====== Passage to read ======

# AO smith vs Bradford W



## Bendite (Jan 5, 2016)

I have always preferred BW water heaters, elec, gas, commercial, etc but they are not a Fergusun rep. I do most my business w Fergusun and get a much better buy out from them and their service and knowledge here is Great. What are your opinions for AO smith. The ones I have installed seemed every bit as good as BW. With the newer regulations how has AO Smith do be vs BW? I have heard of past AO problems. Water heater choices seemed very linked to Demographics. I have never installed a Rheem or sone other popular brands back east.

Thoughts or comments appreciated. I am new to the site... Nice to meet you all... Thanks 
Justin


----------



## SchmitzPlumbing (May 5, 2014)

i bought a bw from fergy this morning.:yes:


----------



## Debo22 (Feb 15, 2015)

====== Records shown ======

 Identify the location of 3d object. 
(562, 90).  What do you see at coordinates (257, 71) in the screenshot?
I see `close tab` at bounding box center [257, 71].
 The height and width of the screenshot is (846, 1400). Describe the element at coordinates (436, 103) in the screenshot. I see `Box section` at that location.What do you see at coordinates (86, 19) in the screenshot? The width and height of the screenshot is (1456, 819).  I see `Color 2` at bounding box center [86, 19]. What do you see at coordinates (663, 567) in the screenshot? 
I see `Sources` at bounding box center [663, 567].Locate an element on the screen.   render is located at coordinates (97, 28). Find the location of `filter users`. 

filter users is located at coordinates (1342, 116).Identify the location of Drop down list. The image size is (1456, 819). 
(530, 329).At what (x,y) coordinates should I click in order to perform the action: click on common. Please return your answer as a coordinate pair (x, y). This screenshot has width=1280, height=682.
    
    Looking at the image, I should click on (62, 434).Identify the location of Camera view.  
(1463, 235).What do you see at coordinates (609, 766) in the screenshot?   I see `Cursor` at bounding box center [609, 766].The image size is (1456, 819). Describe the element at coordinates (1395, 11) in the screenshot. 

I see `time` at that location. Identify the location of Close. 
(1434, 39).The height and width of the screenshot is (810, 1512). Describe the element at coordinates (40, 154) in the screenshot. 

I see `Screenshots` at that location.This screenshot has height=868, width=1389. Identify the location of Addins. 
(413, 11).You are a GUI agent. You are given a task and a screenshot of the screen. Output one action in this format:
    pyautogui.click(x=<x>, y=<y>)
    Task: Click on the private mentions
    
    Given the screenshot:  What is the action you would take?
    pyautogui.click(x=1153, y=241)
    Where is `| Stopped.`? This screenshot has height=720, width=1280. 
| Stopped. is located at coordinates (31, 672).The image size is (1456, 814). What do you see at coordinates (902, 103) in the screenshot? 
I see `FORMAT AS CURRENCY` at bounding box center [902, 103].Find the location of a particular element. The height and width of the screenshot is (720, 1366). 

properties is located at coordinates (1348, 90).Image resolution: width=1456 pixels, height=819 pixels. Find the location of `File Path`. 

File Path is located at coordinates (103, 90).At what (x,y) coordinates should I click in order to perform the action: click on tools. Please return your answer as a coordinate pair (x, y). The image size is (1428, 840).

======

● Parts of the exercise
1. Name every username that appears as a post heading in the water heater thread.
2. Please duplicate the water heater thread, starting with "# AO smith vs" and going on through "brands back east.".
None of those lines is used for anything here.

● Written responses
1. Bendite, SchmitzPlumbing, Debo22

2.
# AO smith vs Bradford W



## Bendite (Jan 5, 2016)

I have always preferred BW water heaters, elec, gas, commercial, etc but they are not a Fergusun rep. I do most my business w Fergusun and get a much better buy out from them and their service and knowledge here is Great. What are your opinions for AO smith. The ones I have installed seemed every bit as good as BW. With the newer regulations how has AO Smith do be vs BW? I have heard of past AO problems. Water heater choices seemed very linked to Demographics. I have never installed a Rheem or sone other popular brands back east.